Requests go into a bucket; the bucket drains (leaks) at a steady rate.
If the bucket is full, new requests are dropped or made to wait.
It enforces a strict, smooth output rate. No bursts.

Sliding window counts requests inside a moving time window.
If you say "100 requests per minute," it really means "no more than 100 in any 60-second span."
It is the most accurate of the three but also the most expensive to compute precisely.

A quick comparison:

Algorithm	Allows bursts?	Output shape	Typical use
Token bucket	Yes	Bursty within limits	API endpoints, user quotas
Leaky bucket	No	Perfectly smooth	Outbound calls to a strict upstream
Sliding window	Configurable	Accurate over time	"N per minute" billing-style limits

Now let us actually use them.

1. Token bucket with `golang.org/x/time/rate`

The golang.org/x/time/rate package is the de facto standard for token bucket rate limiting in Go.

It is an official Go subrepository — same maintainers as the standard library, just versioned separately so it can evolve outside the standard library's compatibility lockstep.

You still have to go get it.

go get golang.org/x/time/rate

The core type is rate.Limiter.

You create one with NewLimiter(r, b) where r is the refill rate (tokens per second) and b is the burst size (bucket capacity).

package main

import (
    "context"
    "fmt"
    "time"

    "golang.org/x/time/rate"
)

func main() {
    // 5 tokens per second, bucket holds up to 10
    limiter := rate.NewLimiter(5, 10)

    ctx := context.Background()
    for i := 0; i < 20; i++ {
        // Wait blocks until a token is available (or ctx is cancelled)
        if err := limiter.Wait(ctx); err != nil {
            fmt.Println("error:", err)
            return
        }
        fmt.Printf("request %d at %s\n", i, time.Now().Format("15:04:05.000"))
    }
}

Limiter gives you three methods, and the difference between them is the whole point of the package:

Allow() — returns true if a token is available right now, otherwise false.

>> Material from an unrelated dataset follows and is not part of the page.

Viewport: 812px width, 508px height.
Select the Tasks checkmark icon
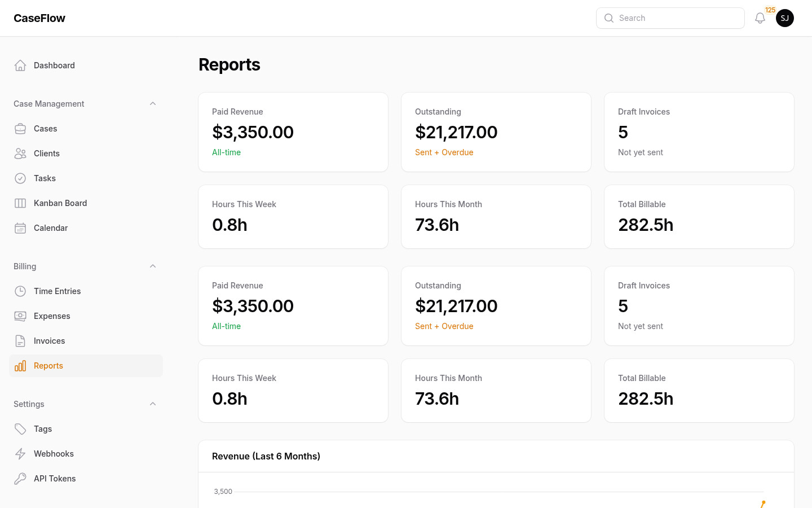pyautogui.click(x=20, y=178)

Non-blocking. Use this when you want to drop excess requests (e.g. return 429 Too Many Requests).
Wait(ctx) — blocks until a token is available. Respects context cancellation. Use this for background workers that should slow down, not fail.
Reserve() — returns a Reservation telling you how long to wait. Use this when you want to make the decision yourself — for example, fail fast if the delay exceeds some threshold.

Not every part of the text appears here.